(Collected data)
---

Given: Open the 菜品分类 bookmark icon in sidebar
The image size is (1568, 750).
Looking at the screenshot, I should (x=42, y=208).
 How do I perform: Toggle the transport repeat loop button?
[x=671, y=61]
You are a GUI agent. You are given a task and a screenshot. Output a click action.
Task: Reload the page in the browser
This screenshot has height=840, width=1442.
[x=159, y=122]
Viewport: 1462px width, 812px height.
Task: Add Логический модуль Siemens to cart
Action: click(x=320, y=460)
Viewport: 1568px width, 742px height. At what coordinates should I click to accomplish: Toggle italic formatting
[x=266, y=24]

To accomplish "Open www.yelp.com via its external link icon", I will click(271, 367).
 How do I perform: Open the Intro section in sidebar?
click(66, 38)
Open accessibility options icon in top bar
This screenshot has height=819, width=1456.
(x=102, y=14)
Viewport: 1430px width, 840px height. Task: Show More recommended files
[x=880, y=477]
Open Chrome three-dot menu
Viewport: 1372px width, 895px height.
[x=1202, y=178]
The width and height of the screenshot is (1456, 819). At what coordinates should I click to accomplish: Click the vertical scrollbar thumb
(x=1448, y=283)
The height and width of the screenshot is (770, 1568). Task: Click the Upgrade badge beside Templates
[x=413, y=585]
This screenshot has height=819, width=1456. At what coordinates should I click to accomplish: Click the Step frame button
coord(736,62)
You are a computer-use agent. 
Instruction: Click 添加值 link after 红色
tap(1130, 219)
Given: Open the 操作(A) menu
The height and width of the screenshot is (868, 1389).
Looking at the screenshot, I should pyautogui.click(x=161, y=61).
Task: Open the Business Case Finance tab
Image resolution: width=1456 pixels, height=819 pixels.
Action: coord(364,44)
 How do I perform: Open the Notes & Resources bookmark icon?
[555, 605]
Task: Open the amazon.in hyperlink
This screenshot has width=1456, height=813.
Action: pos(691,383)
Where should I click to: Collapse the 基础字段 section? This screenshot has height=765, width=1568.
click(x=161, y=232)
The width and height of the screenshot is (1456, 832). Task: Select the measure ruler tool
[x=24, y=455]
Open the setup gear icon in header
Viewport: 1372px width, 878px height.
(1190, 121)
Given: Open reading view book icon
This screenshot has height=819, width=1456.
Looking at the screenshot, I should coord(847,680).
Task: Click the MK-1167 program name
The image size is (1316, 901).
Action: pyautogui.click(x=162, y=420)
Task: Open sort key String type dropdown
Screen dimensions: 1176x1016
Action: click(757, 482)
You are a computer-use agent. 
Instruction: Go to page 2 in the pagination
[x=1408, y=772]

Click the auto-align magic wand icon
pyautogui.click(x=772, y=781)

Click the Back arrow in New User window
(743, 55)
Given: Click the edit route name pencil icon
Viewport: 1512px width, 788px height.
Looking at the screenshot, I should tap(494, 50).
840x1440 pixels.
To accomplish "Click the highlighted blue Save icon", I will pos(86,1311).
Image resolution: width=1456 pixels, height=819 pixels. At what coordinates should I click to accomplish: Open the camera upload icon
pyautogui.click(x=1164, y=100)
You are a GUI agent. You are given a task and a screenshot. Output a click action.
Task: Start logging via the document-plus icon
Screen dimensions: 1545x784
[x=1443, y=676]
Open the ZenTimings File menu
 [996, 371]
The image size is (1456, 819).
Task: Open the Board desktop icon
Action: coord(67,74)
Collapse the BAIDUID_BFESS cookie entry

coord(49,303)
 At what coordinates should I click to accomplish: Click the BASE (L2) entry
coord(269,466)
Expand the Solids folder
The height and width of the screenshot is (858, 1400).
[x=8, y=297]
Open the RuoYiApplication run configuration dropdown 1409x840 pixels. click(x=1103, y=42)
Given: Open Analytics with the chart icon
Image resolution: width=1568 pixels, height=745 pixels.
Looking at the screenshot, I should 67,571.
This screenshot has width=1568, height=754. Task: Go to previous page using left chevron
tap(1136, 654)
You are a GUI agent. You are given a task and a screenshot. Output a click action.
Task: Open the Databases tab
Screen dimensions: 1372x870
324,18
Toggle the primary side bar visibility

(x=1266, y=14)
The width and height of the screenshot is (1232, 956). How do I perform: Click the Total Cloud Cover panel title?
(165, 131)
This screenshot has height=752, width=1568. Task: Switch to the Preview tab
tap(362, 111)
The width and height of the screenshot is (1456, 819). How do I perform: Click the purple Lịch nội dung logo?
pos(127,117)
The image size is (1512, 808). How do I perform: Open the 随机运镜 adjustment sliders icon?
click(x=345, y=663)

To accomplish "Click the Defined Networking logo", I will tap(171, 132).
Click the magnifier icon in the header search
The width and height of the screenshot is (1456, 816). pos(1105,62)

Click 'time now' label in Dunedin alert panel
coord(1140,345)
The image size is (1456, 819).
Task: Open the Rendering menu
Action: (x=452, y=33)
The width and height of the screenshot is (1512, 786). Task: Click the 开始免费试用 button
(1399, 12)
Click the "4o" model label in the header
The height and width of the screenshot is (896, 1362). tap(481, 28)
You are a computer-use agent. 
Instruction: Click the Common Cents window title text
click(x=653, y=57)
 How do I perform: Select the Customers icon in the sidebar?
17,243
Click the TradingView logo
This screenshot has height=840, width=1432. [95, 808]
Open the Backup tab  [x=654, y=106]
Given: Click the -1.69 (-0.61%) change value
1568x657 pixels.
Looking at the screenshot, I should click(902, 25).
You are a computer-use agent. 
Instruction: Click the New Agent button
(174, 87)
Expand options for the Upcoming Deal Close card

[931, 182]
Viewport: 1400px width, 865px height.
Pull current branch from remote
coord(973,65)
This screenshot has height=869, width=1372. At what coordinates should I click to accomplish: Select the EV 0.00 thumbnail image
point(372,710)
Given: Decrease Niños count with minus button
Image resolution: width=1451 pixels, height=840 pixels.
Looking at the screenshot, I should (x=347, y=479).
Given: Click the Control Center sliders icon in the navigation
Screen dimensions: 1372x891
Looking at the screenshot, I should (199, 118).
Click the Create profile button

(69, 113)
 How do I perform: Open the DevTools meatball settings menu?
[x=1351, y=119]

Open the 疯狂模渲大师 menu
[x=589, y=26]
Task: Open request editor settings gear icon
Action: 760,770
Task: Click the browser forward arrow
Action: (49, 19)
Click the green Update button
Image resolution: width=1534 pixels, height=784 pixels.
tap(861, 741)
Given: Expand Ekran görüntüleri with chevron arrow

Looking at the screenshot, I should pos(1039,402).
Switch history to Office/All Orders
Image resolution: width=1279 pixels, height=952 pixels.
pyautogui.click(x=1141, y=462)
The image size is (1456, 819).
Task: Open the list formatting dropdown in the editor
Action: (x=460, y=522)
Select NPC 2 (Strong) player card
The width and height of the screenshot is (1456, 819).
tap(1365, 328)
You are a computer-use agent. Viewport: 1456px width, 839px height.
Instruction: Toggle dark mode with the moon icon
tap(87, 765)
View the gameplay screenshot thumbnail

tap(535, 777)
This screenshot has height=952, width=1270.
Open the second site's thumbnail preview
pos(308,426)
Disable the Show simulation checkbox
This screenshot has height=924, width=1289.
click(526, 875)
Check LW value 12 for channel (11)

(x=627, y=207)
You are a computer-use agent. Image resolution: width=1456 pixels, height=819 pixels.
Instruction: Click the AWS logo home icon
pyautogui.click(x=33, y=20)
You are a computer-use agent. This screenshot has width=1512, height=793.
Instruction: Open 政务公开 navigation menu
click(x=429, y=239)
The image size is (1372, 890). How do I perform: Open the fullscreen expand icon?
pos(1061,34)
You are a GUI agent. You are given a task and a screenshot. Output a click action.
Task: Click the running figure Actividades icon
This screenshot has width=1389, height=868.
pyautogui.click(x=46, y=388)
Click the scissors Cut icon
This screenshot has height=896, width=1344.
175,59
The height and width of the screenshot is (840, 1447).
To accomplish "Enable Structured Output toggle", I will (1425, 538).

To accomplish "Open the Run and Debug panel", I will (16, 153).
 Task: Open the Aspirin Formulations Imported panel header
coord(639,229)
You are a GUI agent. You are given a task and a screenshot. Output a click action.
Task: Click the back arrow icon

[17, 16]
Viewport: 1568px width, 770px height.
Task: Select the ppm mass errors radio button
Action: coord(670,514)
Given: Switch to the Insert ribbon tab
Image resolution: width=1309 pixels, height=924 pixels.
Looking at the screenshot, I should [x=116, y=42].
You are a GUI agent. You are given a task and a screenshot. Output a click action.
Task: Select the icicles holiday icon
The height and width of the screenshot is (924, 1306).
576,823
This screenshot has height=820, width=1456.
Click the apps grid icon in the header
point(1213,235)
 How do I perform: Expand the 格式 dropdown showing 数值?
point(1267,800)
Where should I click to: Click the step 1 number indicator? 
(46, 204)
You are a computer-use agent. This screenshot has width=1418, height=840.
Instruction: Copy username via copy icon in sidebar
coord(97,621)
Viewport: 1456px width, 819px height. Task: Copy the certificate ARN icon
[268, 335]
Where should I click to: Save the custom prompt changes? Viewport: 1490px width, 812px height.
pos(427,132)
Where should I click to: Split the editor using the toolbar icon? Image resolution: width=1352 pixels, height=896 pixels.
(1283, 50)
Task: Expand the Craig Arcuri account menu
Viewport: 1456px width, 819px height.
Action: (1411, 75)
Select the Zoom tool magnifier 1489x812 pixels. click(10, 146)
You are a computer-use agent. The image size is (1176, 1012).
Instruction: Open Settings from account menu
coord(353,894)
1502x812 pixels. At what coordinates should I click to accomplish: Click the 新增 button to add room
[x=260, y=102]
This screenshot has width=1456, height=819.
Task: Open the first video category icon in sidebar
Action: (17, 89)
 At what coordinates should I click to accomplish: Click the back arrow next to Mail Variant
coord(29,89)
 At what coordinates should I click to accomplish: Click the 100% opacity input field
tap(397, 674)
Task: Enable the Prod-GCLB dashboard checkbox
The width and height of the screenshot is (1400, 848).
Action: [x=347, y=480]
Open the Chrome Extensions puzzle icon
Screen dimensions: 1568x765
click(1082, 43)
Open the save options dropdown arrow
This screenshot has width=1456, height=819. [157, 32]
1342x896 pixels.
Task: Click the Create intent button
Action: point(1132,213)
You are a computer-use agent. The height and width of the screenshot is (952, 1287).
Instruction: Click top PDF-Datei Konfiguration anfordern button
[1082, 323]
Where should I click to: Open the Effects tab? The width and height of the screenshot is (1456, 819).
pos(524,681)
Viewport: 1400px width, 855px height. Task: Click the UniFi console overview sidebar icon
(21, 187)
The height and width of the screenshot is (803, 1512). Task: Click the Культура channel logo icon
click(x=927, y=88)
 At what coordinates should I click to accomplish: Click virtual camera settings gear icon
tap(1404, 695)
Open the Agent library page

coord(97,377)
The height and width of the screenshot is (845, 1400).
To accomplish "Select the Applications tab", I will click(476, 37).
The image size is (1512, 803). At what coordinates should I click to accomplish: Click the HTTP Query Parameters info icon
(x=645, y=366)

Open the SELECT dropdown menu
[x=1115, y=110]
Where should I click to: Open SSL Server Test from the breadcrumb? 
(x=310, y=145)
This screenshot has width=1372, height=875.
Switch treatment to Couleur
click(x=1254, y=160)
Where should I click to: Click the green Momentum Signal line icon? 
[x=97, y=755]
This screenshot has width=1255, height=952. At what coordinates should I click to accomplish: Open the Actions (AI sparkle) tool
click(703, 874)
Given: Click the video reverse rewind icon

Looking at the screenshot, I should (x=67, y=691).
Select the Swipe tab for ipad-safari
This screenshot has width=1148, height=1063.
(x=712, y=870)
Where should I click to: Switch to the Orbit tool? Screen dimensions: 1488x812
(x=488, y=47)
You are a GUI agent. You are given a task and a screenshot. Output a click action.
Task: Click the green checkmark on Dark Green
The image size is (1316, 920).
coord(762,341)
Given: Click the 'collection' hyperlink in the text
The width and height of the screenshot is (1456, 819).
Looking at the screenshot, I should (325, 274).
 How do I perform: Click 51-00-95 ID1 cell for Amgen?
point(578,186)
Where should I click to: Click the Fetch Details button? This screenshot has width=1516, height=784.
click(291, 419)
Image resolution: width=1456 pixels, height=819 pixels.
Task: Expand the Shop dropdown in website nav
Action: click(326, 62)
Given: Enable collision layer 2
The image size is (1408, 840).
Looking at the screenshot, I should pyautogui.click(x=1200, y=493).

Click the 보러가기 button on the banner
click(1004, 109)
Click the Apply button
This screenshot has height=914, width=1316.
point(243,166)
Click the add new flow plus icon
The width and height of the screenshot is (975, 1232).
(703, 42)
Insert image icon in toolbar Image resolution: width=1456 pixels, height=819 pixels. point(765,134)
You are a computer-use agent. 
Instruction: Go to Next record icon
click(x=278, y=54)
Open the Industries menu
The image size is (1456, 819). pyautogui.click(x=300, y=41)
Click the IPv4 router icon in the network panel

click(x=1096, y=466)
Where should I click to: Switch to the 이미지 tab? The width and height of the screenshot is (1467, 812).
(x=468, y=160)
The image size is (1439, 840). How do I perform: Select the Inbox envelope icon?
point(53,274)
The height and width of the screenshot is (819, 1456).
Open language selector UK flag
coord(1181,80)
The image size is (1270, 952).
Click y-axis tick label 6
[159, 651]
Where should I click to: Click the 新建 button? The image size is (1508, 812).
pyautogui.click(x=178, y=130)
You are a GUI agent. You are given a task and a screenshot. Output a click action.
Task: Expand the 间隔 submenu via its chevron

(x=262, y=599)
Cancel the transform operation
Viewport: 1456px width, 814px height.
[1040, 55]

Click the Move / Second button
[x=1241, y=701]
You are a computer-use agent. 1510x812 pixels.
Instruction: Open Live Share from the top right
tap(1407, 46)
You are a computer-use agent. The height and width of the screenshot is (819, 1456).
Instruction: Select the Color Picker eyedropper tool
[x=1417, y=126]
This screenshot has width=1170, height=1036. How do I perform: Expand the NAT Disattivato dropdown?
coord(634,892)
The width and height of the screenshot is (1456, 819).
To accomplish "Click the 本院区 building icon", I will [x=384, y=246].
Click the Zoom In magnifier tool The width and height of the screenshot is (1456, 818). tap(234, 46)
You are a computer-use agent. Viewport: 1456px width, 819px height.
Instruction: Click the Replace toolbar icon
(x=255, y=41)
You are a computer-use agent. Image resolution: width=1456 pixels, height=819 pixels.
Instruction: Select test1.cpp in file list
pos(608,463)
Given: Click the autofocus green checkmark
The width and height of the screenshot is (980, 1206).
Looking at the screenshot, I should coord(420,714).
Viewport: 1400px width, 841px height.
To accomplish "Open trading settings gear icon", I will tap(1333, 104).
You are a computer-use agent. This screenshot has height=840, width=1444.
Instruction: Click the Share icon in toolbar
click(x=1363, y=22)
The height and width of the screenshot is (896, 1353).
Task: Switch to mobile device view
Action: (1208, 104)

---

What is needed. Retype the first line of the entries and every line after it, please, through the line that contains "Task: Reload the page in the browser". Add nothing.

Completed task.
Given: Open the 菜品分类 bookmark icon in sidebar
The image size is (1568, 750).
Looking at the screenshot, I should (x=42, y=208).
 How do I perform: Toggle the transport repeat loop button?
[x=671, y=61]
You are a GUI agent. You are given a task and a screenshot. Output a click action.
Task: Reload the page in the browser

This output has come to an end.